Consider the following command syntax :-
NAME [drive:][path][filename] [...] [ON | OFF] variables /ABC
Words in blue upper case letters are keywords, and must be entered to specify the command.
Words and characters in magenta make up the rest of the command line. Usually referred to as the command line tail. Lower case words represent variables.
The variable drive: specifies the disk drive. For example A:, B: or C: etc.
The variable path specifies either a relative or absolute path name. An absolute path name has the path fully qualified (eg: \WINDOWS\SYSTSM32), where a relative path name does not and generally includes the use of dot characters to specify the parent directory (eg. ..\WINDOWS\SYSTEM32)

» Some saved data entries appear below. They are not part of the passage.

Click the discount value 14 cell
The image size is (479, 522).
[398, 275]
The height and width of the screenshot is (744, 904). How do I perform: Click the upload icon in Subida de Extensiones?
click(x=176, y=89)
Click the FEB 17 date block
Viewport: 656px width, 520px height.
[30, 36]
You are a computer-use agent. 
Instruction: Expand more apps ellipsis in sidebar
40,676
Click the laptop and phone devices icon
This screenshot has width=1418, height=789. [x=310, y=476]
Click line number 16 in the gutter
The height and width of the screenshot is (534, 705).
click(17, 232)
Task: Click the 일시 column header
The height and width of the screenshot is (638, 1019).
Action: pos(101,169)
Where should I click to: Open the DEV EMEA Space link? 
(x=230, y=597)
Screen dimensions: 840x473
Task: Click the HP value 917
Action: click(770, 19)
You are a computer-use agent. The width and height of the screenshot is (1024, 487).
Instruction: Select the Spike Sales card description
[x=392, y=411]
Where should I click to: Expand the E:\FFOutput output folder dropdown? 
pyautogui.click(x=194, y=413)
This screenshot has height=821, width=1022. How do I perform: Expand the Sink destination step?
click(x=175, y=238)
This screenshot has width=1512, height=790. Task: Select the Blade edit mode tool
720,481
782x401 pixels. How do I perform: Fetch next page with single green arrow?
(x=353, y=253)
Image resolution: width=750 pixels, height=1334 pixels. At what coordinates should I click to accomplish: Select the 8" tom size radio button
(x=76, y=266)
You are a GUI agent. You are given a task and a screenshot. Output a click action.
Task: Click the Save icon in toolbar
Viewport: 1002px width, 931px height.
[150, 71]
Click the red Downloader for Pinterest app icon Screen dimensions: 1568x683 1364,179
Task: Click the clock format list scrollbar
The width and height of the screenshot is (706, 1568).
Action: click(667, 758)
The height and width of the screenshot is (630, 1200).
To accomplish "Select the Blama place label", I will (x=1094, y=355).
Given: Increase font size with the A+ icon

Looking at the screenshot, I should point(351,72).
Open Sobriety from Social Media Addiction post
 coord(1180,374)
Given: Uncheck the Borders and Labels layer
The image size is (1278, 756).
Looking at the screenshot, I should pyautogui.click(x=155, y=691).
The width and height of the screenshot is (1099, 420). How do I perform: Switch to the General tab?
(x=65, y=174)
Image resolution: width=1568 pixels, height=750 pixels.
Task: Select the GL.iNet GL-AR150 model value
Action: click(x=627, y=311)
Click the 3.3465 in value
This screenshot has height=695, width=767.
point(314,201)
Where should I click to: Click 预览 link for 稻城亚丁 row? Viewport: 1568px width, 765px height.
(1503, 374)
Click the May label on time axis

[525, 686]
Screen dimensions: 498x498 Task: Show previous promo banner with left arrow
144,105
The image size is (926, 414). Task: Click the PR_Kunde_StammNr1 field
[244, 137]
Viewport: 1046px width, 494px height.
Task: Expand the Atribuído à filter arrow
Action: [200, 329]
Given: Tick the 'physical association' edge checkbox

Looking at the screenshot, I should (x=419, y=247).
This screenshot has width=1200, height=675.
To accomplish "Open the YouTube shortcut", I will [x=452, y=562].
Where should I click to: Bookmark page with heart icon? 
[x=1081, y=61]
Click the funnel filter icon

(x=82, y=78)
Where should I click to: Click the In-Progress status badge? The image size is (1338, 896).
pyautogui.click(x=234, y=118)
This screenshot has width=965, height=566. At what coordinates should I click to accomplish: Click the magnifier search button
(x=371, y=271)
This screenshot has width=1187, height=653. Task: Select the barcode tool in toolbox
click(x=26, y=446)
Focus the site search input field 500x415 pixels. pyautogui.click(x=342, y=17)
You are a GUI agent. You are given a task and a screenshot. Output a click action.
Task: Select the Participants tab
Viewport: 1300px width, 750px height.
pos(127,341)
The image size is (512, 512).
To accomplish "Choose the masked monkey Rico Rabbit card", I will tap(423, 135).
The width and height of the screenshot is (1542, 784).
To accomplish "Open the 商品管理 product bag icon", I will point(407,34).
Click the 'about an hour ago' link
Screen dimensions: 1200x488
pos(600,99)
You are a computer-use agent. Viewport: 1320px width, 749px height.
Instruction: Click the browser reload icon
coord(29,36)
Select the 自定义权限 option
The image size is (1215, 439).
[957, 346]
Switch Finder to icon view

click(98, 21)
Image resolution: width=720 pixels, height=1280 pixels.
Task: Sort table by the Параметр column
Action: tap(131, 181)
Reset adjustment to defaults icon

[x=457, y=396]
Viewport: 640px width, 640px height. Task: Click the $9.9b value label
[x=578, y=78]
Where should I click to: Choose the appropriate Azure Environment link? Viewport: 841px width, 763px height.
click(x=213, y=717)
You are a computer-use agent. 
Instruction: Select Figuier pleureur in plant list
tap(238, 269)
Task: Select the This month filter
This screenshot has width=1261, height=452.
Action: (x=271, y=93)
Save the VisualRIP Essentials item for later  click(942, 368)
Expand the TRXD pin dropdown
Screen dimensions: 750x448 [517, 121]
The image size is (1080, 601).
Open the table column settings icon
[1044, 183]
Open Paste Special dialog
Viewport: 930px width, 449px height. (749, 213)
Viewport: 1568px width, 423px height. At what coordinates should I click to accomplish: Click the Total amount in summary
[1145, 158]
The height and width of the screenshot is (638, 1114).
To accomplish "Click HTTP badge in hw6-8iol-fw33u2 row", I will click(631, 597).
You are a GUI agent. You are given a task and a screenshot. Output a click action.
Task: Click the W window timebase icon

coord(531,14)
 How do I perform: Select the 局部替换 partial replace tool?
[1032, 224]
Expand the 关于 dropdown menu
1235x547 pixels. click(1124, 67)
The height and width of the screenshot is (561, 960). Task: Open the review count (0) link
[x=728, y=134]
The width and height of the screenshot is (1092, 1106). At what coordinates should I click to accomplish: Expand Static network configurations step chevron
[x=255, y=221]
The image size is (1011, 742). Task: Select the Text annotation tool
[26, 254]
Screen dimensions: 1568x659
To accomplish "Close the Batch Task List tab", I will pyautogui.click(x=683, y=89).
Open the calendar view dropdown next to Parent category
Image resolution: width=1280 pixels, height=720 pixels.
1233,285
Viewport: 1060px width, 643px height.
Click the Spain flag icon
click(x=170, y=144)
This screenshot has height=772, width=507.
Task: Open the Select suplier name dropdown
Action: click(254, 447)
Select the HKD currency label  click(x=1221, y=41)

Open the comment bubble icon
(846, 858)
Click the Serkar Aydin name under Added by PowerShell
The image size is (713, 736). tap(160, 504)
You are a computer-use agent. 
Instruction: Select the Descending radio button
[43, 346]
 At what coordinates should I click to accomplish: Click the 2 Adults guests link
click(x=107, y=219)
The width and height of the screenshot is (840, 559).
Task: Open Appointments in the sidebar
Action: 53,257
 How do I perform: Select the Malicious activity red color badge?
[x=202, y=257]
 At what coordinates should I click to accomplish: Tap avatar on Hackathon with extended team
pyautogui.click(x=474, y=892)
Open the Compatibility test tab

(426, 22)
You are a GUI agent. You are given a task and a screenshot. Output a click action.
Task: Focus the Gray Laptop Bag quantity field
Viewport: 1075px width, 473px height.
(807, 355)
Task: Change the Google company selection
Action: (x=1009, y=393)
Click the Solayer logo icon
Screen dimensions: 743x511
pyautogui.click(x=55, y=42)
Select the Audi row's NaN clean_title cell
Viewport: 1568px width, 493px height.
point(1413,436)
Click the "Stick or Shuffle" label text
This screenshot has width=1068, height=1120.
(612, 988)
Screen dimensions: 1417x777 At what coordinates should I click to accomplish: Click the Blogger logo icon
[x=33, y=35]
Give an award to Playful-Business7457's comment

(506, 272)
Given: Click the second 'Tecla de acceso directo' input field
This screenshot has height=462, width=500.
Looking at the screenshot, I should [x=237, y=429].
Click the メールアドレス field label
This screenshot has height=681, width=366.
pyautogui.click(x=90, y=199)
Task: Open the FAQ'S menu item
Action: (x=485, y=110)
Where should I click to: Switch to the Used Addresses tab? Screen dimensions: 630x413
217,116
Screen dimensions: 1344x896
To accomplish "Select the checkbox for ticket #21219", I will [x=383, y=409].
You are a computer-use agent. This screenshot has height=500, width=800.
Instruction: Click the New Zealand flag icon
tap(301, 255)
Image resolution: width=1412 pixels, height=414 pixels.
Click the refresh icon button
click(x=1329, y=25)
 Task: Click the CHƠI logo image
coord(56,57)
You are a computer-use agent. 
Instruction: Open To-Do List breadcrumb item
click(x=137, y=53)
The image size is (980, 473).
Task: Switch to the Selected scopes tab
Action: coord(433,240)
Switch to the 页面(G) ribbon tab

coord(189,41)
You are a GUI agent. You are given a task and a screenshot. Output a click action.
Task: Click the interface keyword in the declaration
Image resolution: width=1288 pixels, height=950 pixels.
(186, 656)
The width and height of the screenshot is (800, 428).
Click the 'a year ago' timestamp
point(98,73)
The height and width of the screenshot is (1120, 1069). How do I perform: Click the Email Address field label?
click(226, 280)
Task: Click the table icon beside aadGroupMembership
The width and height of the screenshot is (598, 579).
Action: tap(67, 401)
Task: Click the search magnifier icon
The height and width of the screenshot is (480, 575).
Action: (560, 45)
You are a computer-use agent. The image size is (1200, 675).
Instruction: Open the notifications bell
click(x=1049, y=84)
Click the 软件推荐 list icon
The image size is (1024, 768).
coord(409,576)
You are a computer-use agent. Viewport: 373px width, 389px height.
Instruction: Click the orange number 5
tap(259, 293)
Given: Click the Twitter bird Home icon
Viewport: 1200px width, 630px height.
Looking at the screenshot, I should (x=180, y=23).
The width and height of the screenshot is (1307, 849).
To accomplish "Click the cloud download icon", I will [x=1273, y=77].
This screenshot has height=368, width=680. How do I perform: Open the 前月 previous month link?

The variable filename specifies a file name. A file name can either conform to the 8.3 naming convention or be a long file name. When a file name contains one or more space characters then the complete drive, path and file name must be enclosed in quote character, regardless of whether the file name conforms to 8.3 or long file names. For example :-
Words or letters in square brackets ( ie. ' [ ' and ' ] ' ) represent optional parameters and they do not need to be specified to execute the command. Generally these optional parameters change the behaviour of the command.
Three dots ( ie. ' ... ' ) suggests that additional parameters are allowed be not necessary.
Words of letters separated by a vertical bar ( ie. ' | ' ) represents one selection from a list.
A group of letters preceded by a front slash ( ie. ' / ' ) specifies one or more switches . Switches represent command options that can be specified. Generally command switches will provide extra functionality for a command.